Johnny lies on his face on the soaked grass. Rene and Snowball rest against the great, mossy bowlder, her head on his shoulder, in stupor, or sleep. Strange, that in this supreme hour, with the end so near, it is to Rene she clings—her last hold on earth as life slips away. Such a feeble hold! the weak little arms have scarcely strength enough left to clasp his neck.
So the night wears. The breeze blows; they are chilled to the marrow of their bones. All through the cold, bright, pale hours, the surf thunders below—their lullaby—and life wanes weaker with the deathly chill coming of the new day. But when the night has passed, and the stars paled and waned, and another sun has risen, they are still alive. Alive—and but little more. It is with a labored, painful effort that Johnny gathers himself together and stands on his feet.

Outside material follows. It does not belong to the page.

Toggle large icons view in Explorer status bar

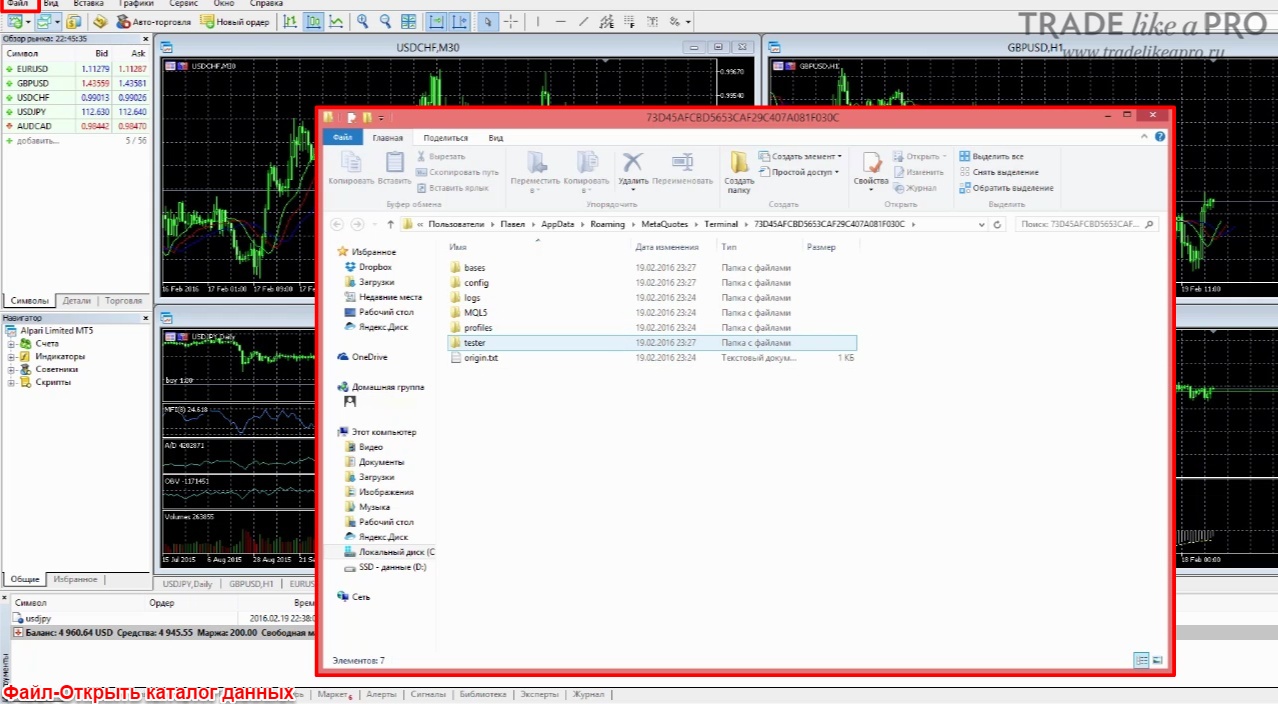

“Try it, Snowball,” he says, huskily. “See if you can stand. Let us go and look for—for berries.”
She does as she is told, but in a dazed sort of way. Yes, she can stand, can walk, but not easily, over the sodden furze.
“Will you come, Rene?” she says. “We are going to look for—berries.”
Each word comes with pain, her throat and lips are swollen and dry. But starvation is stronger than weakness, even with Rene, most spent of the three, and he too, gets on his feet in a blind and giddy fashion.
“Come,” he says, and holds out his hand.
She takes it, and they totter on a few steps. Johnny recovers first and most, and manages to walk tolerably well after a moment; but it is hard work for the other two.
“There is something—the matter—with the ground,” Rene gasps, giddily. “It is—going—up and down, Snowball!”
He utters a cry. Earth and sky go up, and come down, and seem to strike him with a crash on the back of his head. With that cry he reels forward, and falls at her feet like the dead.